As I look up at the door, two ACSO deputies enter my office, their jaws set tight. “Mayor, the jail has just been declared secure. The sheriff ordered us to take your father back to his cell.”
Dad’s heavy sigh makes it plain how much he’s enjoyed sitting here strategizing with us, free from manacles and the stink of the jailhouse.
“I’ll see you all in the courtroom,” he says, getting to his feet with a loud creaking. “Goddamn knees.”
“Be glad you got ’em,” Quentin says with a wink.
“Yeah, yeah.”
Dad squeezes my shoulder, then leans down between Quentin and me and says, “Ya’ll make the call about Lincoln’s tape. But either way, I’m going to testify.”
As he walks into the custody of the deputies, Quentin and I share a look of perfectly attuned awareness. We may disagree about most issues in this case, but on one point we are as one: Dad does not need to take the stand.
“Penn, it’s John,” Kaiser calls from my secretary’s office. “Judge Elder wants you over in Shad’s conference room, and he’s in no mood to wait. I need two minutes with you guys before we go.”
“Come in.”
Kaiser waits for the deputies to escort Dad through the door, then hurries into my office. “We’ve got about a minute before we have to start walking.”
I can tell by the FBI agent’s face and posture that he has bad news for us. “Are our families okay?”
“Yes. It’s not that.”
“Then it can’t be that bad.”
“You be the judge.” Kaiser looks at Rusty. “Mr. Duncan, I need you to leave the room.”
“Whaaaat?” Rusty almost whines.
“Go, Rusty,” I snap, sensing more gravitas than usual in Kaiser’s manner.
After Rusty closes the door behind him, Kaiser begins speaking quickly.
“Since 9/11 the U.S. intel community has poured hundreds of millions of dollars into digita
l forensics. Maybe billions. When your only looks at Osama bin Laden come from videotapes or discs, that’s where you put your money. Every major tech university in the country has a classified program working on new methods to recover, restore, or rebuild captured digital material, whether deleted, erased, shredded, or burned.”
“Shit.” I sense where this is going. “And?”
“The Bureau has the best restoration technology extant today. Better than the NSA, better than the CIA. And a lot better than Sony.”
“What did you do, John?” I ask, trying to keep the frustration out of my voice.

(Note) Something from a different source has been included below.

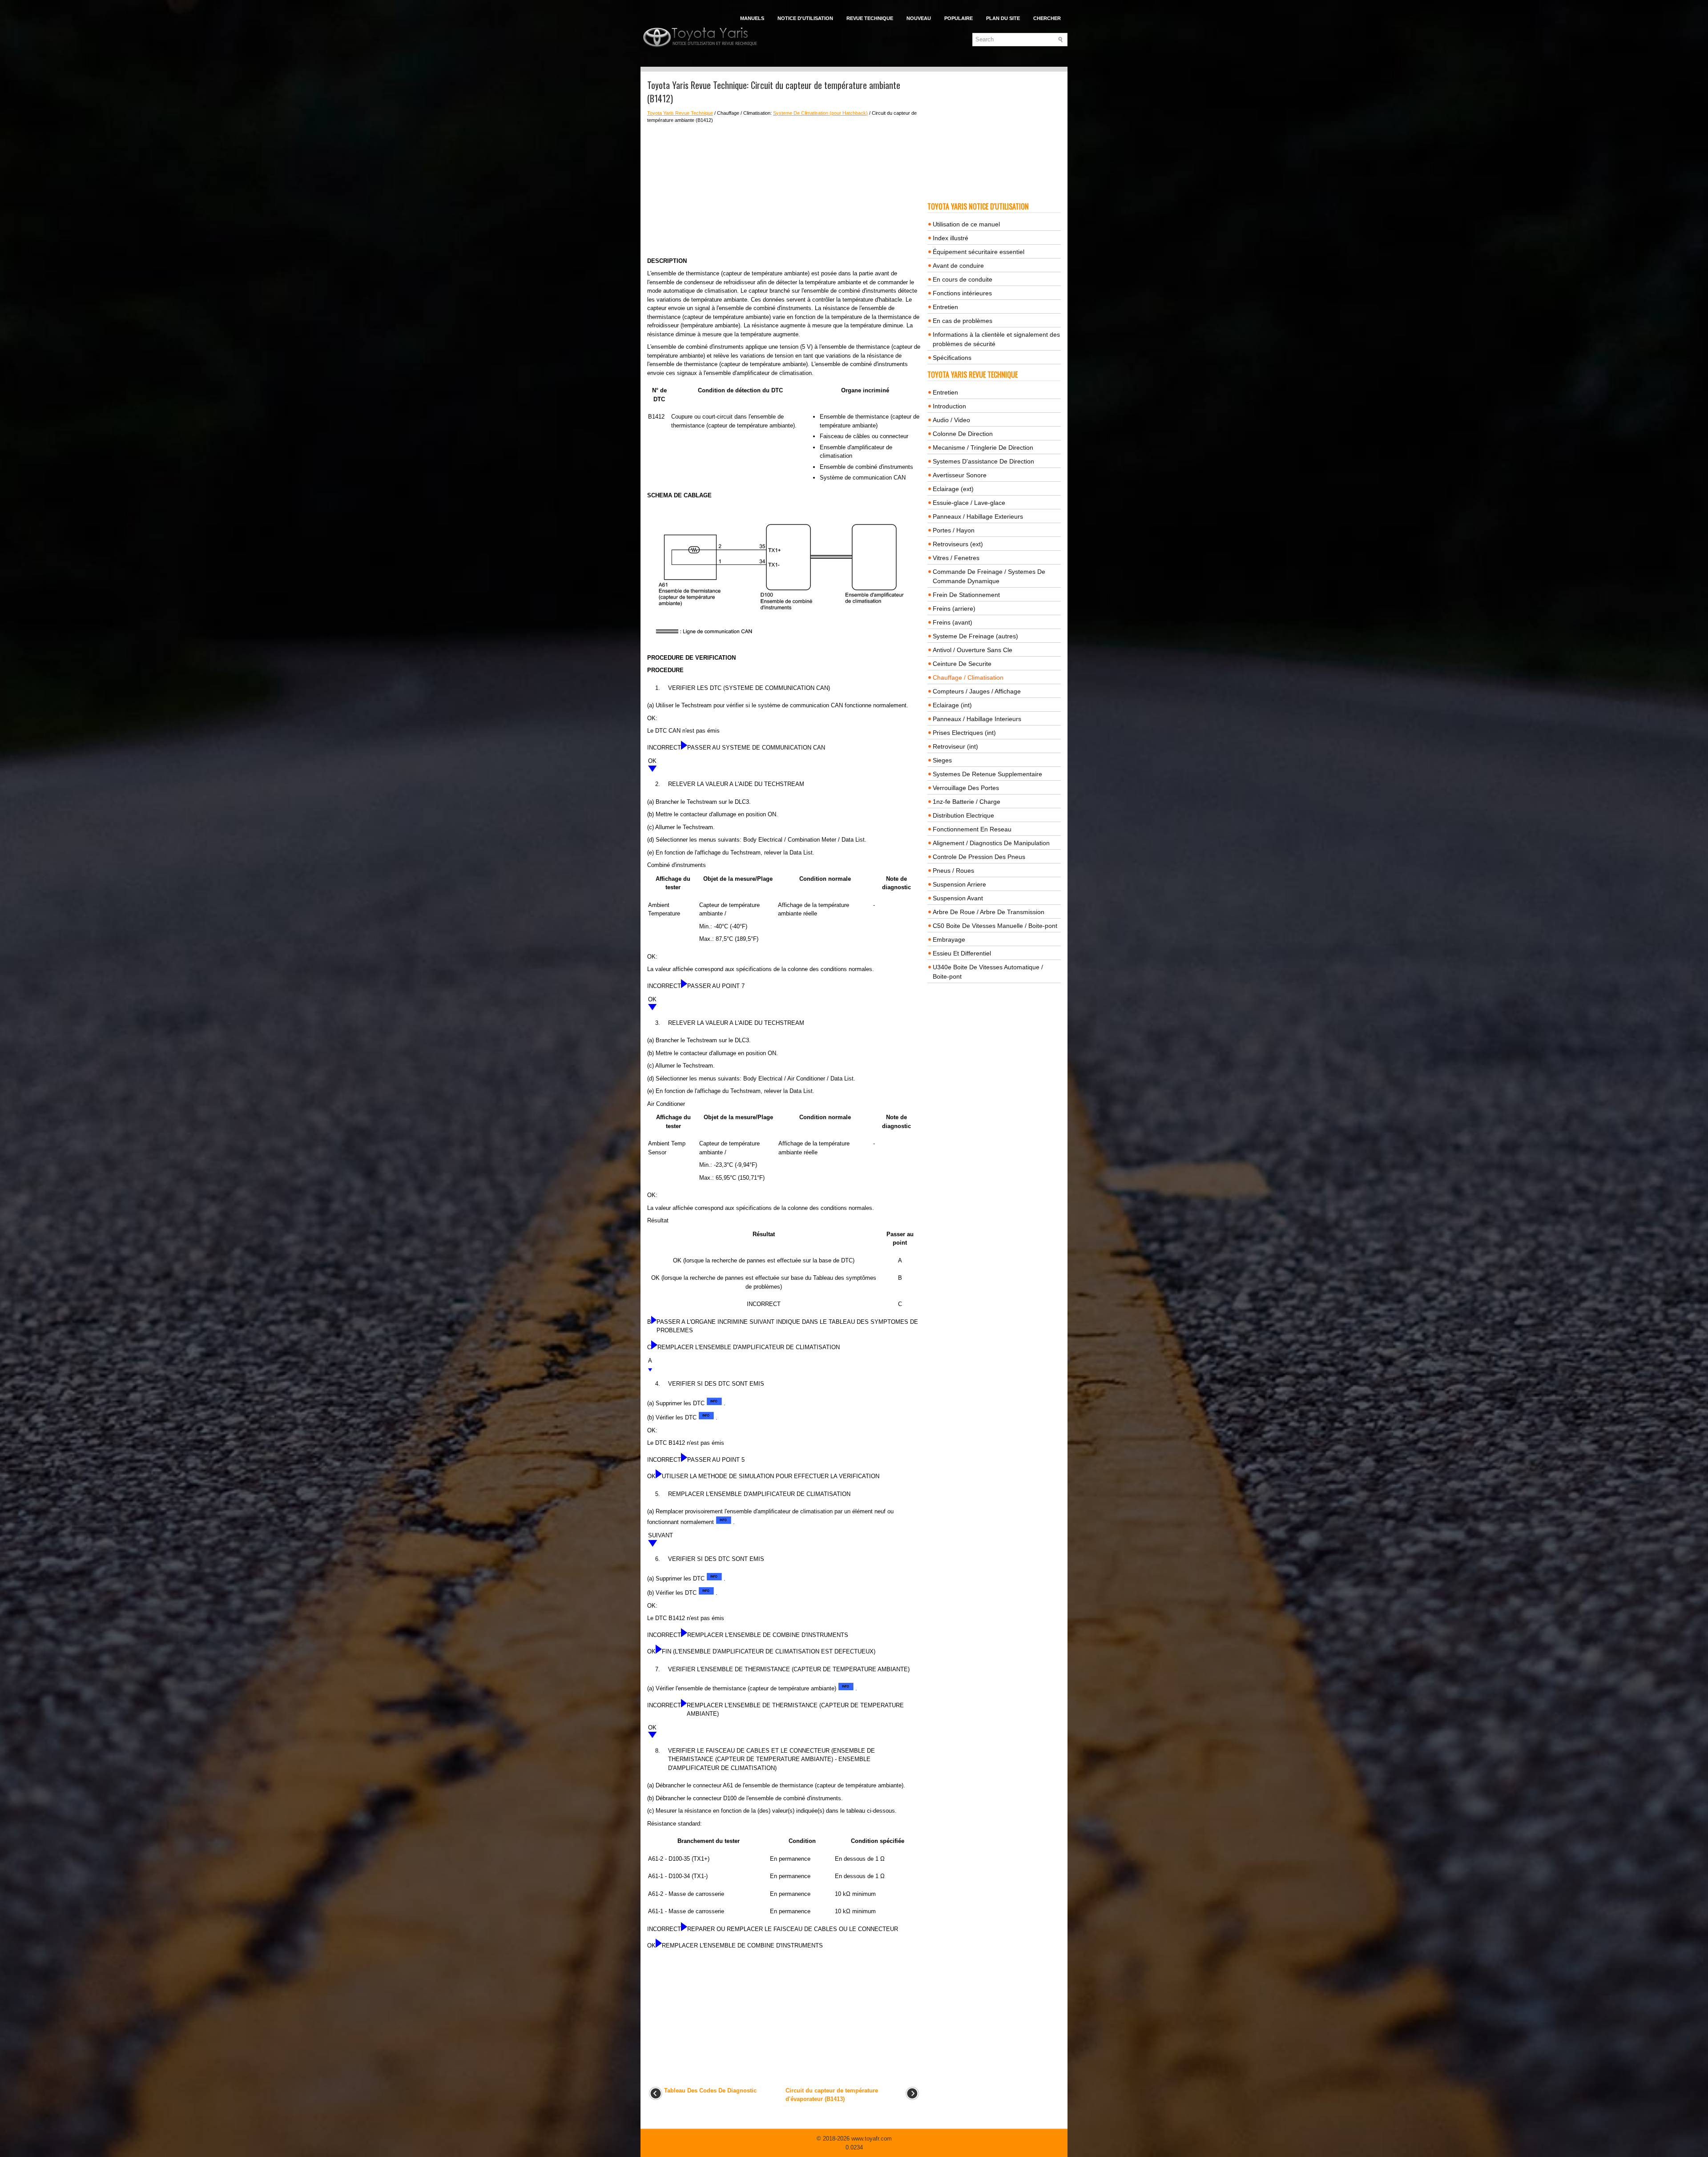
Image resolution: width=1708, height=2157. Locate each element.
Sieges (942, 760)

“I’ll tell you what I did,” he says defensively. “I held off asking Shad Johnson for those tapes for a lot longer than I should have. But when Devine was murdered on the stand, I got a call from an assistant director in D.C. And he told me we need to know what’s on those tapes.”
“Wait a minute,” Quentin says. “An assistant director called you out of the blue about a state murder case?”

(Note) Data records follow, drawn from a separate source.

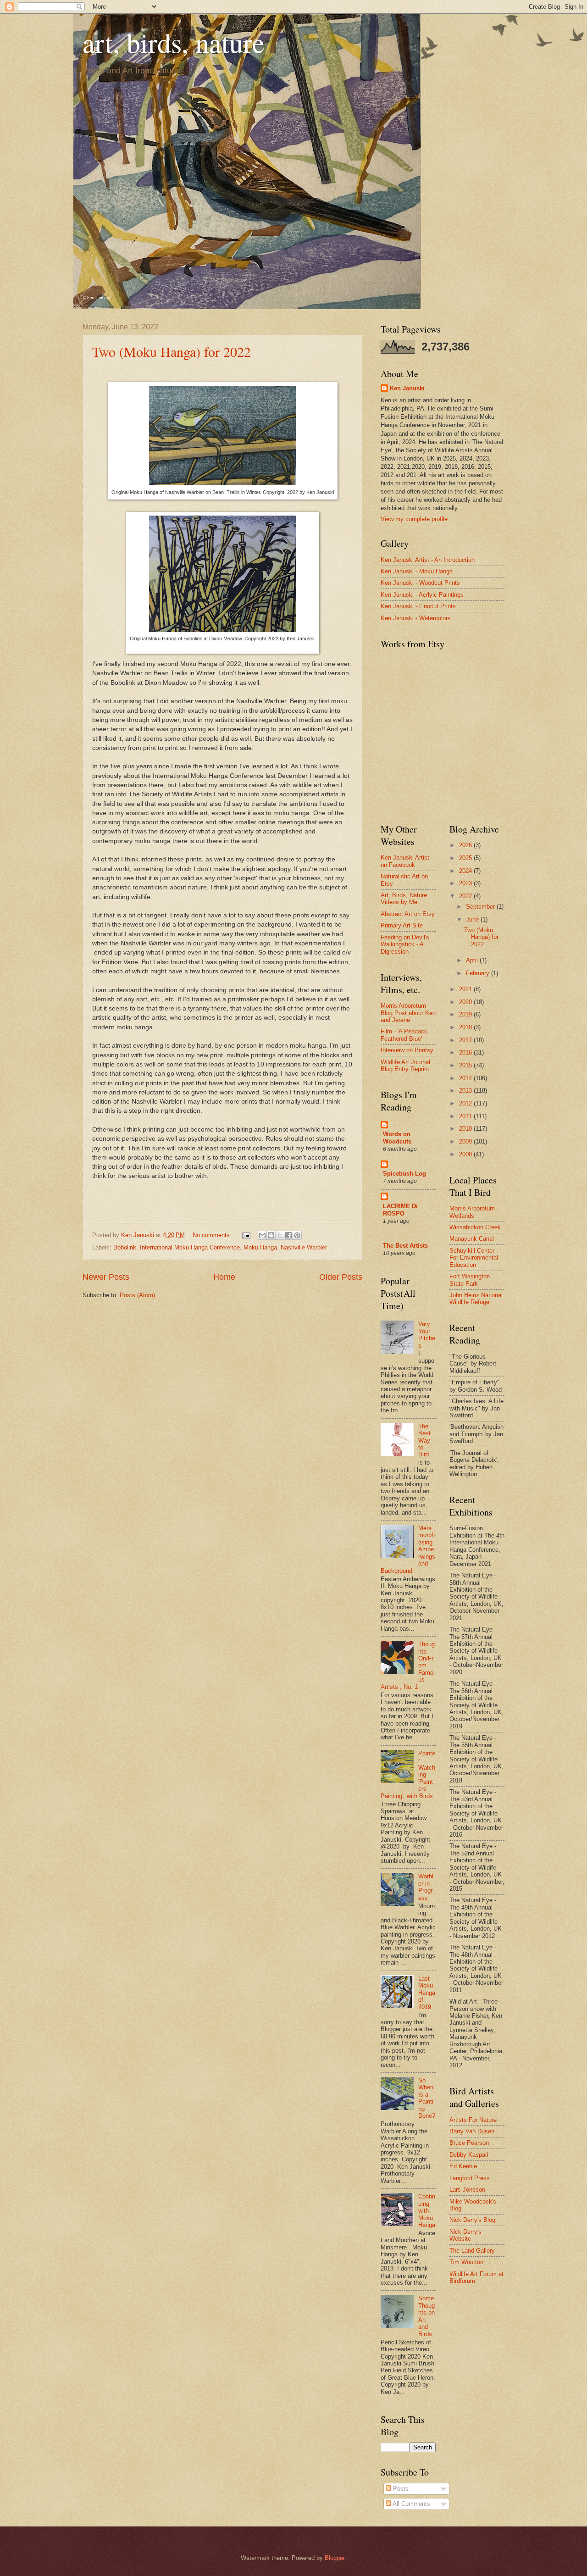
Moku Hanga (260, 1247)
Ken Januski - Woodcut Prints (420, 582)
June (473, 919)
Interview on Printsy (407, 1050)
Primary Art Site (402, 925)
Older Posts (340, 1277)
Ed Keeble (463, 2166)
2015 (466, 1065)
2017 (466, 1040)
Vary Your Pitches (426, 1335)
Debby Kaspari (468, 2154)
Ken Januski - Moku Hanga (417, 571)
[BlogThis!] (271, 1235)
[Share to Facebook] (288, 1235)
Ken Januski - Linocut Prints (418, 606)
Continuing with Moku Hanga (426, 2210)
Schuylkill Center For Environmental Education (473, 1257)
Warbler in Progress (425, 1887)
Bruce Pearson (469, 2142)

“This is no normal murder case, Mr. Avery. I invoked the Patriot Act three months ago when I started investigating the Double Eagles. When Snake Knox knocked down our plane in December, we lost new evidence in the JFK assassination. That’s as big as it gets. And after all the deaths we had—Glenn Morehouse, Sleepy Johnston, Henry Sexton, Brody Royal—I’ve had some serious Bureau oversight on me. They almost pulled me out of here when we lost that plane. So you can imagine what keeping your client under protective custody cost me in political capital. Now, I’m sorry it’s come to this, but we are here now.”

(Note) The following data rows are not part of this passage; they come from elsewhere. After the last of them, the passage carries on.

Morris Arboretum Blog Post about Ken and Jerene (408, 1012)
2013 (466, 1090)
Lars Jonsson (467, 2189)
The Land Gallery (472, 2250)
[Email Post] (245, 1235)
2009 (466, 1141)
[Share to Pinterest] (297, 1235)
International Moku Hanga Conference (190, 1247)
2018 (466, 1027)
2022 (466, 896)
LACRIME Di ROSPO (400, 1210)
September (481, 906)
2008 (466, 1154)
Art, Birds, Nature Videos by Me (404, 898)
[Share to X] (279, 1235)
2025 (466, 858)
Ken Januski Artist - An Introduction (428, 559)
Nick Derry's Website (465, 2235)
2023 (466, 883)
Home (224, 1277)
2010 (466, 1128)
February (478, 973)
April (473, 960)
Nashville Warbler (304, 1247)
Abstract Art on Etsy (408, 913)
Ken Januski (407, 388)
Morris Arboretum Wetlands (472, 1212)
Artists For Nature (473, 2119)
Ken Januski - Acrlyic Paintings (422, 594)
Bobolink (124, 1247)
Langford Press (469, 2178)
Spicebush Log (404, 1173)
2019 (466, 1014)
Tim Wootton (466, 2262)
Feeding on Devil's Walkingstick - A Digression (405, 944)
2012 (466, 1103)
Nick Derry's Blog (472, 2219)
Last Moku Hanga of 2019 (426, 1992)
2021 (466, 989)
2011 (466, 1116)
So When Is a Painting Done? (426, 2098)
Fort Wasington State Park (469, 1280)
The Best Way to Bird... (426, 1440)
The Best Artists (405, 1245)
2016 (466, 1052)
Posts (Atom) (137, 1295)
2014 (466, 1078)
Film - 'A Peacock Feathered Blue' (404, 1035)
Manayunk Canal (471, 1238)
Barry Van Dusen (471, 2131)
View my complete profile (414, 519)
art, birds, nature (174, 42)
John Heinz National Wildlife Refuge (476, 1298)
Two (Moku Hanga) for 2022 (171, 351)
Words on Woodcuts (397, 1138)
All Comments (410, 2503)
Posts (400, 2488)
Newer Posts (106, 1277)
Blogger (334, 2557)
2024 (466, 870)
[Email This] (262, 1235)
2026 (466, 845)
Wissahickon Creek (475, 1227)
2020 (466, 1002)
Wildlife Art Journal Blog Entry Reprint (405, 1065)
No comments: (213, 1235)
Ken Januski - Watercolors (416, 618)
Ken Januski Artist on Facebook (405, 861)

The tension in Kaiser’s voice brings back a flood of memories from three months ago. The heated conversations with Kaiser and Dwight Stone about the Working Group and their assassination theory about mobster Carlos Marcello. It’s been weeks since I’ve thought of what was lost in that FBI plane crash: a handwritten letter from Lee Harvey Oswald to his wife, Marina; rifles taken from Brody Royal’s trophy gun cabinet, one of which was supposedly the weapon Frank Knox used to shoot John Kennedy from the Dal-Tex building—
“I understand all that,” Quentin says with some gratitude in his voice. “But has this tape restoration technique ever been used in a civilian trial on American soil? Criminal or civil?”